LESETEXT:

Alleine schon, um unberechtigte Anschuldigungen zu vermeiden, ist es erforderlich zu untersuchen, ob die pauschale Berechtigung zu ALG II-Leistungen in der Hauptsache auch tatsächlich mehrheitlich wirklich hilfsbedürftigen Kriegsflüchtlingen zugutekommt und dem vom Gesetzgeber intendierten Zweck entspricht. Dies lässt sich durch eine Vermögensüberprüfung klären.

Seit dem 29. April 1996 ist das „Abkommen zwischen der Bundesrepublik Deutschland und der Ukraine zur Vermeidung der Doppelbesteuerung auf dem Gebiet der Steuern vom Einkommen und vom Vermögen“ in Kraft. Damit müssen die rechtlichen und praktischen Voraussetzungen für einen behördlichen Datenabgleich und eine Überprüfung der Vermögenslage an beweglichem und unbeweglichem Vermögen von ALG II-Antragstellern im Herkunftsstaat als gegeben angesehen werden, denn Artikel 26 dieses Abkommens etabliert den zwischenstaatlichen Informationsaustausch der zuständigen (Steuer-)Behörden in Steuersachen.

Ich frage daher die Landesregierung:

  1. In welcher Form wird eine Vermögens- bzw. Einkommensüberprüfung (seit dem 1. Juni 2022 und bis heute) gegenüber ukrainischen ALG II-Antragstellern angewandt?
  2. Welche (Gesamt-)Erkenntnisse (z. B. in Form eines Durchschnittswertes des Vermögens, das die ALG II-Antragsteller aus der Ukraine besitzen) haben die Überprüfungen ergeben?

GESAMMELTE DATEN:
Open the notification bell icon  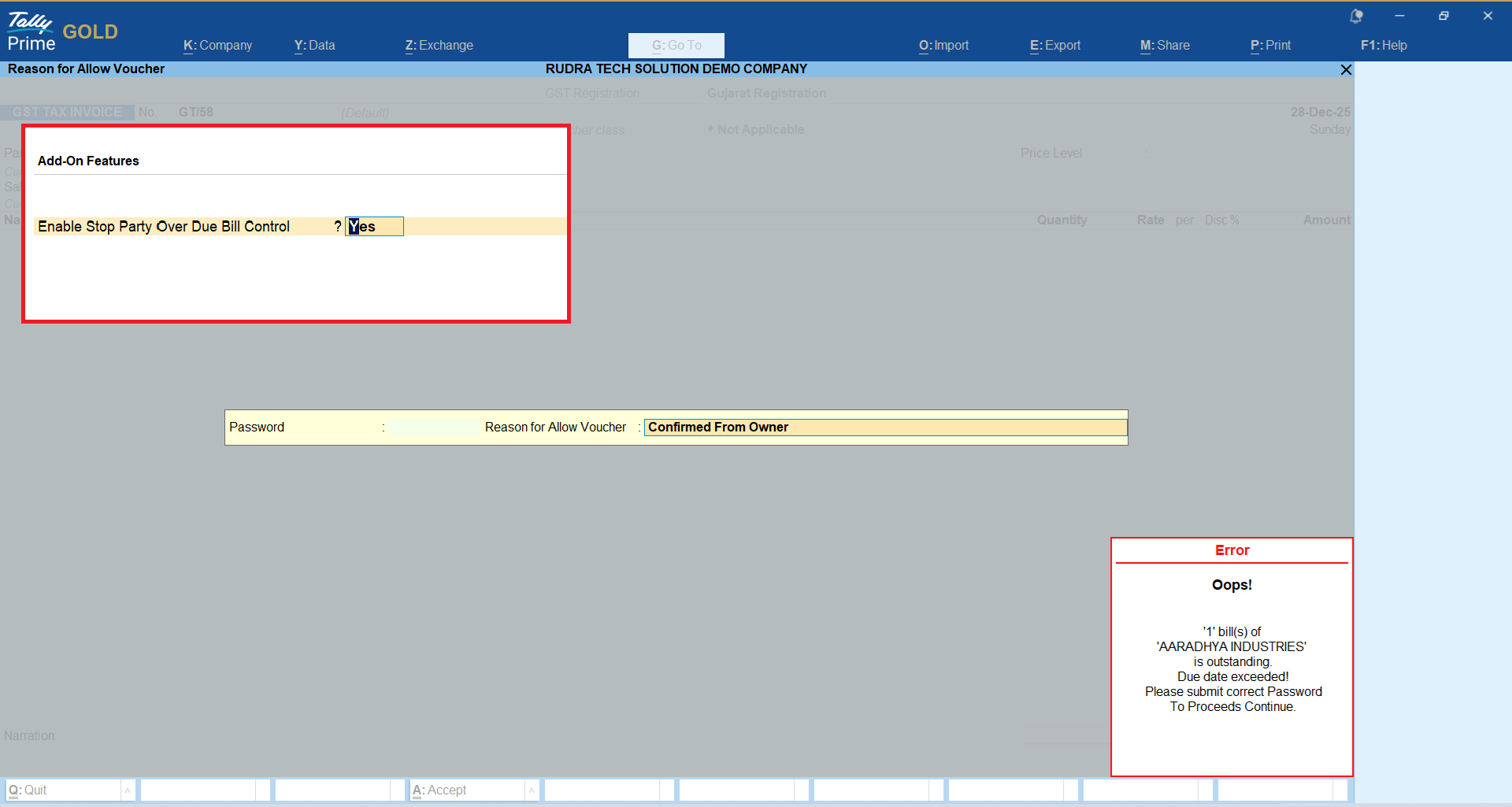pyautogui.click(x=1356, y=16)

AUFGABEN:
(a) Gib alles aus dem Lesetext von „Alleine schon, um“ bis hinunter zu „eine Vermögensüberprüfung klären.“ wortgetreu wieder.
(b) Seit wann ist laut dem Lesetext das Doppelbesteuerungsabkommen zwischen Deutschland und der Ukraine in Kraft?
Die Daten stehen in keinem Zusammenhang mit dem Lesetext.

LÖSUNGEN:
(a)
Alleine schon, um unberechtigte Anschuldigungen zu vermeiden, ist es erforderlich zu untersuchen, ob die pauschale Berechtigung zu ALG II-Leistungen in der Hauptsache auch tatsächlich mehrheitlich wirklich hilfsbedürftigen Kriegsflüchtlingen zugutekommt und dem vom Gesetzgeber intendierten Zweck entspricht. Dies lässt sich durch eine Vermögensüberprüfung klären.

(b) Seit dem 29. April 1996.